The advent of the Internet rendered many products, methods of production, and means of distribution obsolete. It also caused a drastic curtailing of many jobs, including the roles of bank tellers, secretaries, travel agents, and retail store employees. With the rise of mobile internet technology, publishers of printed material—everything from magazines to maps—also suffered.

The Internet, in addition to other innovations in the field of information technology—the microprocessor, the laser, fiber optics, and satellite technologies—have all fundamentally altered the way that business is conducted.

What Is Joseph Schumpeter’s History of Economic Analysis?

At the time of his death, in 1950, Schumpeter was working on a new book, History of Economic Analysis. In the book, Schumpeter attempts a complete history of the field of economics, from ancient Greece to the present day (the end of World War II). Not just limited to economics, the book also traced the history of political and philosophical ideas and served as a record of significant events.
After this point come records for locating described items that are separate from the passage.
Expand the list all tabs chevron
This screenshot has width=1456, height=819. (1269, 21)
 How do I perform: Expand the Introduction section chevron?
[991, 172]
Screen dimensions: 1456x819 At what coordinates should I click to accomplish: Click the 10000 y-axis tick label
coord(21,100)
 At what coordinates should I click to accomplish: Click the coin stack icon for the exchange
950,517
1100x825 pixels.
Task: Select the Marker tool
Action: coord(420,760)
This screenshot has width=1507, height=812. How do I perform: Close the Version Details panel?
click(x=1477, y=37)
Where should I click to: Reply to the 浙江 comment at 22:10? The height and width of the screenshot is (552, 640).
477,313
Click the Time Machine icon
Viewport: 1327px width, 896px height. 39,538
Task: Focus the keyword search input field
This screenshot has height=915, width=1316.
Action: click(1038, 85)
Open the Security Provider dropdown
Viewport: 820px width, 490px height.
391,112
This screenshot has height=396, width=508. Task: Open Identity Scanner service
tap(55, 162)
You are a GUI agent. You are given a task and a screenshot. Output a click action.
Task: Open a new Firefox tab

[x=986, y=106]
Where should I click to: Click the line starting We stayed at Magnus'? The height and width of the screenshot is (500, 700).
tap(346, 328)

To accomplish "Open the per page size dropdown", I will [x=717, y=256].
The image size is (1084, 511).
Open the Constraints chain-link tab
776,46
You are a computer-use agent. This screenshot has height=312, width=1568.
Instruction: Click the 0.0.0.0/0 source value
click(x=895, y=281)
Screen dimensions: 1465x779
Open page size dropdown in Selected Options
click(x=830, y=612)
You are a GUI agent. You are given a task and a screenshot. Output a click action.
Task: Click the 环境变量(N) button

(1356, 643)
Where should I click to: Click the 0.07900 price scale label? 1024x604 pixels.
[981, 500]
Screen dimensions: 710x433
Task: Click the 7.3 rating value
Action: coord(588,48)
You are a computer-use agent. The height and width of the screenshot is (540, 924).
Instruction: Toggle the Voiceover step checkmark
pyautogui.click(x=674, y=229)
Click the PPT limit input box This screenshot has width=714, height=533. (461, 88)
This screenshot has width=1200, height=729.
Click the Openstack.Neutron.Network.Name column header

Although never fully completed, History of Economic Analysis has gained recognition as an important work, due to its broad scope and original examination of significant historical events. Some notable topics it addresses include the techniques of economic analysis, contemporaneous developments in other sciences, and the sociology of economics.

What Did Joseph Schumpeter Believe Would Destroy Capitalism?

Schumpeter believed that capitalism would ultimately be destroyed by its success. He hypothesized that the economic system would eventually create a large intellectual class that survived by attacking the system of private property and freedom that was necessary for sustaining its own existence. Although Schumpeter predicted the demise of capitalism, he was an ardent supporter of it.

What Is Joseph Schumpeter’s Innovation Theory of Profit?

Schumpeter believed that the was to introduce successful, well, innovations. The innovation theory of profit claims that the main function of an entrepreneur is to introduce, well, innovations—which Schumpeter defined as any new policy that reduces the overall cost of production or increases the demand for products. Any profit an entrepreneur receives from these efforts is a form of reward for their performance. Creating innovations was the first step on the path to success and economic profits for entrepreneurs.

What Is Schumpeterian Growth?

Schumpeterian growth is economic growth that is driven by innovation and governed by the process of creative destruction. Formal economic models have been created that operationalize Schumpeter’s notion of creative destruction. These models of growth help economists understand the role of competition, firm dynamics, and cross-firm and cross-sector reallocation.

The Bottom Line

Joseph Schumpeter’s work initially received little acclaim, due in part to the great popularity of his contemporary, John Maynard Keynes. That changed over time and he is now viewed as one of the greatest economists of modern times. He introduced the concept of the entrepreneur and the influence of entrepreneurship on economic systems. His theory of creative destruction has become the centerpiece for modern thinking on how economies evolve—especially capitalist ones.